* [REQUESTS]
A: Reproduce everything in the self-attention note from "we want the" down to "a probabilistic approach.".
B: Resume the self-attention note, continuing on from its last sentence.

* [PAGE EXCERPT]
DL Published: Feb 21, 2026 • Last updated: Mar 5, 2026

Transformer Architecture - Self-Attention

This note explores one of the most crucial concepts in the Transformer architecture: self-attention. Self-attention is a mechanism that determines how every token in a given sequence relates to every other token. The concept of self-attention is especially interesting to me because of its connection to computational neuroscience, seen in modern Hopfield networks[1] or Transformer implementations modeled with neurons and astrocytes[2]. My exploration here is primarily based on the famous paper 'Attention Is All You Need[3] and the book 'Deep Learning: Foundations and Concepts[4].

1. Modeling Token Interactions

To understand the self-attention process, we first need to understand how a transformer processes data. Mathematically, the input data to a transformer is a set of vectors \( \{ \mathbf{x}_n \} \), where \( n = 1, \dots, N \) and \( \mathbf{x}_n \in \mathbb{R}^{D} \). Each data vector represents a token.

The input to the transformer will be a matrix \( \mathbf{X} \) of dimensions \( N \times D \), where the \( n \)-th row is the transposed token vector \( \mathbf{x}_n^T \).

To capture the relationships between all tokens in the set, we need a mechanism that updates each token's representation based on the others. At this stage, before diving into the specifics of attention, we can simply view this as a function \(F \) that transforms an input matrix into an output matrix of the same size:

F: \mathbb{R}^{N \times D} \to \mathbb{R}^{N \times D} $$ $$ F(\mathbf{X}) = \mathbf{X}'

In the following sections, we will unpack this function \(F \) to see exactly how the self-attention mechanism computes this output.

2. Mathematical Assumptions of Attention

Given the mapping

F(\mathbf{X}) = \mathbf{X}'

we want the output matrix \( \mathbf{X}' \) to capture richer contextual information about the relationships between tokens.

Let's analyze how a single output token \( \mathbf{x}_n' \) can be constructed based on the input data \( \mathbf{X} \). The first thing we notice is that to fully understand its context, it should draw information from all input tokens, not just a few of them. To achieve this mathematically, we can express the new token as a linear combination of all input tokens:

\mathbf{x}_n' = \sum_{m=1}^N \alpha_{nm} \mathbf{x}_m

where \( \alpha_{nm} \) is called the attention weight.

To give meaning to the linear combination, we can analyze it with a probabilistic approach.

The weights represent a discrete probability distribution over the input sequence. More precisely, \( \alpha_{nm} \) represents the probability that the updated representation of the \(n\)-th token integrates information from the \(m\)-th token.

With this approach, the new token representation \(\mathbf{x}_n'\) is defined as the expected value of the input tokens under this probability distribution. To form a valid probability distribution, the weights must satisfy two fundamental axioms:

Non-negativity: \( \alpha_{nm} \ge 0 \).

* [DATA SHOWN]

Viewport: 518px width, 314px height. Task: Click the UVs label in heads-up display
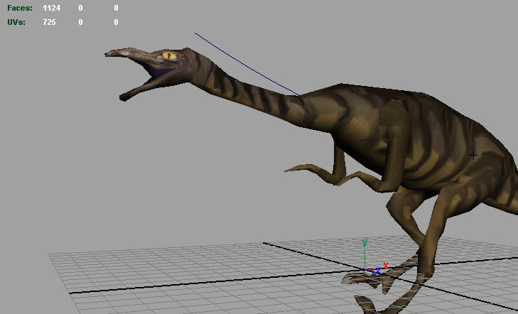click(16, 22)
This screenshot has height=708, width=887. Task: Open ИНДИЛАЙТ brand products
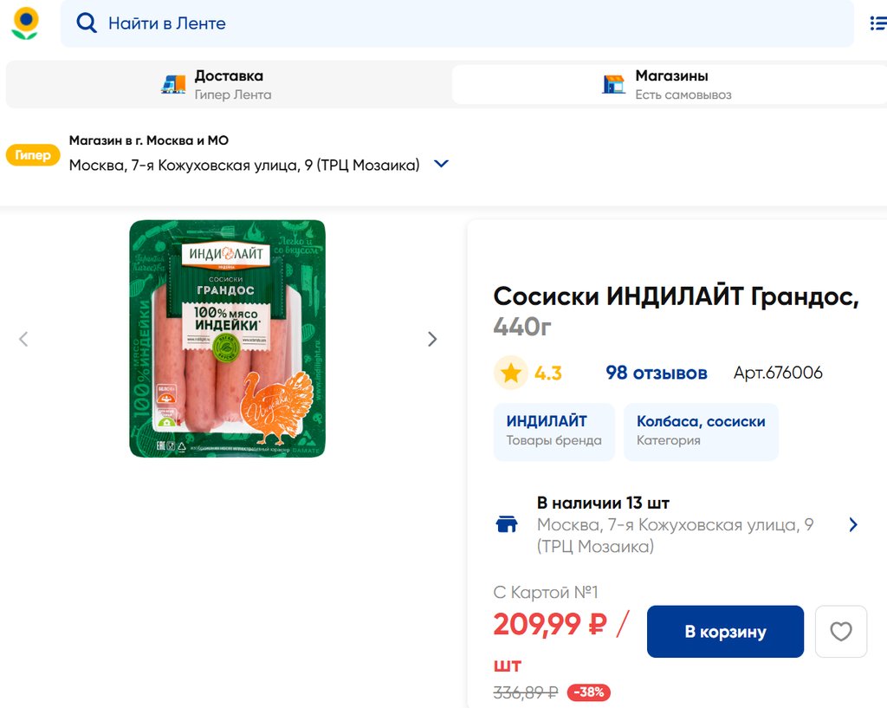(x=554, y=431)
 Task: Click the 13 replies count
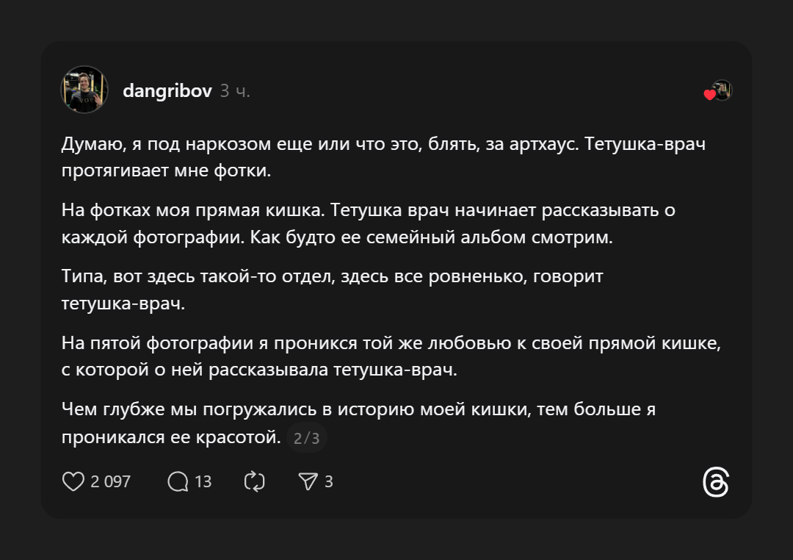point(203,481)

* [RESULTS]
A:
we want the output matrix \( \mathbf{X}' \) to capture richer contextual information about the relationships between tokens.

Let's analyze how a single output token \( \mathbf{x}_n' \) can be constructed based on the input data \( \mathbf{X} \). The first thing we notice is that to fully understand its context, it should draw information from all input tokens, not just a few of them. To achieve this mathematically, we can express the new token as a linear combination of all input tokens:

\mathbf{x}_n' = \sum_{m=1}^N \alpha_{nm} \mathbf{x}_m

where \( \alpha_{nm} \) is called the attention weight.

To give meaning to the linear combination, we can analyze it with a probabilistic approach.

B:
Summation to one: \( \sum_{m=1}^N \alpha_{nm} = 1 \).

Due to these requirements, it is highly probable that our derivation will employ the softmax function in the subsequent steps.

3. Defining Attention

Having established the fundamental properties of the attention weights, the next step is to define how to calculate them from the input data. To determine how closely token \( \mathbf{x}_n \) relates to token \( \mathbf{x}_m \), we must measure the mathematical similarity between their corresponding vectors.

There are multiple methods to measure vector similarity, including Euclidean distance and kernel functions. However, we will use the dot product, defined algebraically as the matrix multiplication \( \mathbf{x}_n^T \mathbf{x}_m \), following the architecture proposed in the paper Attention Is All You Need[3].

This method is advantageous for several reasons. Primarily, it requires fewer mathematical operations than computing the \( L_2 \) norm. Furthermore, as we will demonstrate later, we can mitigate the curse of dimensionality associated with the dot product by applying a scaling operation.

We define the raw similarity score between the \( n \)-th token and the \( m \)-th token as their dot product: \( \mathbf{x}_n^T \mathbf{x}_m \).

However, raw dot products can yield negative values, and their sum is not guaranteed to equal \( 1 \). To enforce the previously established probabilistic axioms, we apply the softmax function over all \( N \) tokens in the sequence. This yields the final attention weights:

\alpha_{nm} = \frac{\exp(\mathbf{x}_n^T \mathbf{x}_m)}{\sum_{j=1}^N \exp(\mathbf{x}_n^T \mathbf{x}_j)}

Expressing this operation in matrix form yields:

\mathbf{X}' = \text{Softmax}\big(\mathbf{X}\mathbf{X}^T \big) \mathbf{X}

where the term \(\text{Softmax}\big(\mathbf{X}\mathbf{X}^T \big)\) represents a "naive" version of self-attention. Because this formulation currently lacks learnable parameters, the necessary next step is to introduce weight matrices into the model to enable training.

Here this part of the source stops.